• _PAGE EXCERPT_
****
[MLIR][XeGPU] Add support for reducing to scalar in sg to wi pass by nbpatel · Pull Request #190193 · llvm/llvm-project

nbpatel · 2026-04-02T15:23:27Z

No description provided.

llvmbot · 2026-04-02T15:24:07Z

@llvm/pr-subscribers-mlir

@llvm/pr-subscribers-mlir-gpu

Author: Nishant Patel (nbpatel)

Changes

Full diff: https://github.com/llvm/llvm-project/pull/190193.diff

2 Files Affected:

(modified) mlir/lib/Dialect/XeGPU/Transforms/XeGPUSgToWiDistributeExperimental.cpp (+18-1)
(modified) mlir/test/Dialect/XeGPU/sg-to-wi-experimental-unit.mlir (+32)

diff --git a/mlir/lib/Dialect/XeGPU/Transforms/XeGPUSgToWiDistributeExperimental.cpp b/mlir/lib/Dialect/XeGPU/Transforms/XeGPUSgToWiDistributeExperimental.cpp
index 66e1f84906294..b2f51ed912dad 100644
--- a/mlir/lib/Dialect/XeGPU/Transforms/XeGPUSgToWiDistributeExperimental.cpp
+++ b/mlir/lib/Dialect/XeGPU/Transforms/XeGPUSgToWiDistributeExperimental.cpp
@@ -98,6 +98,9 @@ static bool isValidSubgroupMultiReductionOp(vector::MultiDimReductionOp op) {
   // If no layout, not valid.
   if (!resLayout || !resLayout.isForSubgroup())
     return false;
+  // Scalar result (e.g., vector<32xf32> to f32) is valid.
+  if (op.getType().isIntOrFloat())
+    return op.getReductionDims().size() == 1;
   VectorType resTy = dyn_cast<VectorType>(op.getType());
   if (!resTy)
     return false;
@@ -600,7 +603,21 @@ struct SgToWiMultiDimReduction
             op, "only unit leading dimensions are supported for "
                 "multi_reduction with rank > 2");
     }
-    if (isReductionLaneLocal(op)) {
+    // Handle scalar result: full reduction of a distributed vector to a
+    // scalar. First do a local vector reduction, then cross-lane shuffles.
+    if (op.getType().isIntOrFloat()) {
+      auto reductionDim = reductionDims[0];
+      VectorType origSourceType = op.getSourceVectorType();
+      int64_t reductionDimSize = origSourceType.getShape()[reductionDim];
+      // Local reduction to scalar, then cross-lane butterfly shuffles.
+      result =
+          xegpu::subgroupReduction(op.getLoc(), rewriter, adaptor.getSource(),
+                                   op.getKind(), reductionDimSize);
+      // Combine with accumulator if present.
+      if (adaptor.getAcc())
****
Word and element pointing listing

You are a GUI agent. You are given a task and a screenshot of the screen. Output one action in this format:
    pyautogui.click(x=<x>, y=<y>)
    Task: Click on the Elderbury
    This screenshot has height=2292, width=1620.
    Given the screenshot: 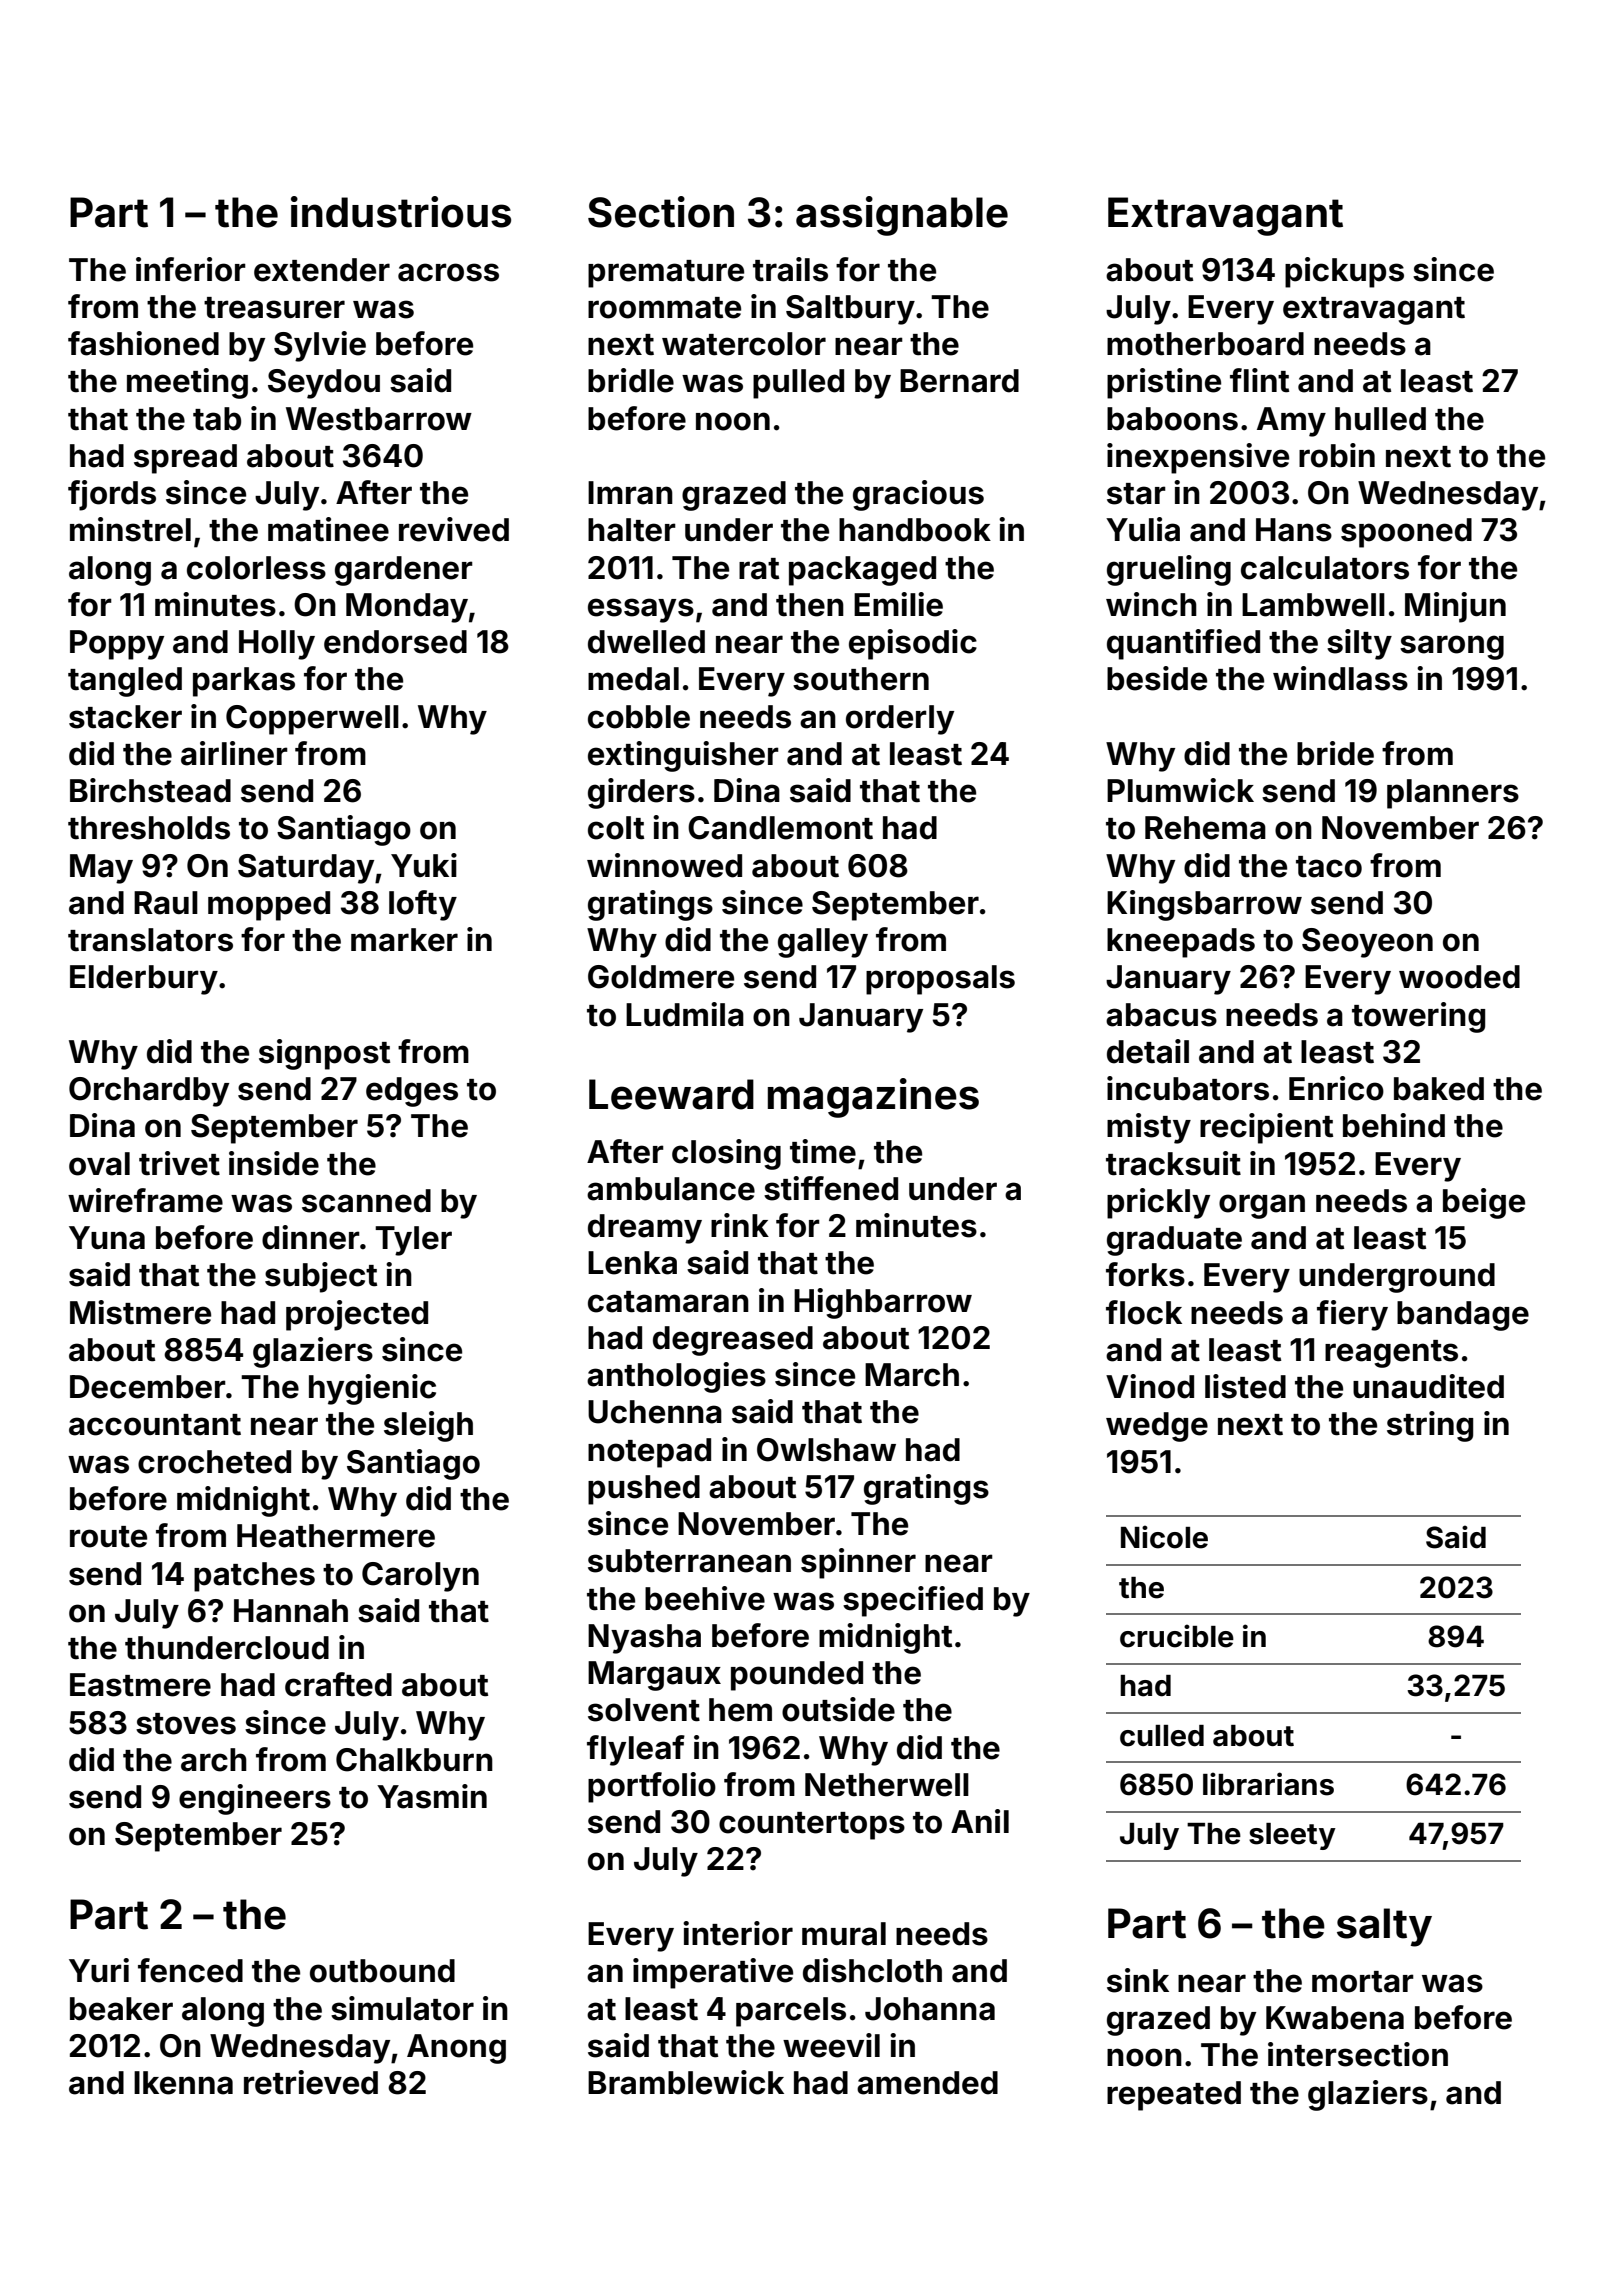 What is the action you would take?
    pyautogui.click(x=144, y=980)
****
• _REQUIREMENT 1_
Name every local variable that the code on the pull request page declares.
• _REQUIREMENT 2_
Arrange everything in the listing, from its first line down to the line containing "This screenshot has", as a Markdown table with the columns Num and Line, one row per line, leaving out blank lines.

• _PROBLEM SOLUTION 1_
resTy, reductionDim, origSourceType, reductionDimSize

• _PROBLEM SOLUTION 2_
| Num | Line |
|---|---|
| 1 | You are a GUI agent. You are given a task and a screenshot of the screen. Output one action in this format: |
| 2 |     pyautogui.click(x=<x>, y=<y>) |
| 3 |     Task: Click on the Elderbury |
| 4 |     This screenshot has height=2292, width=1620. |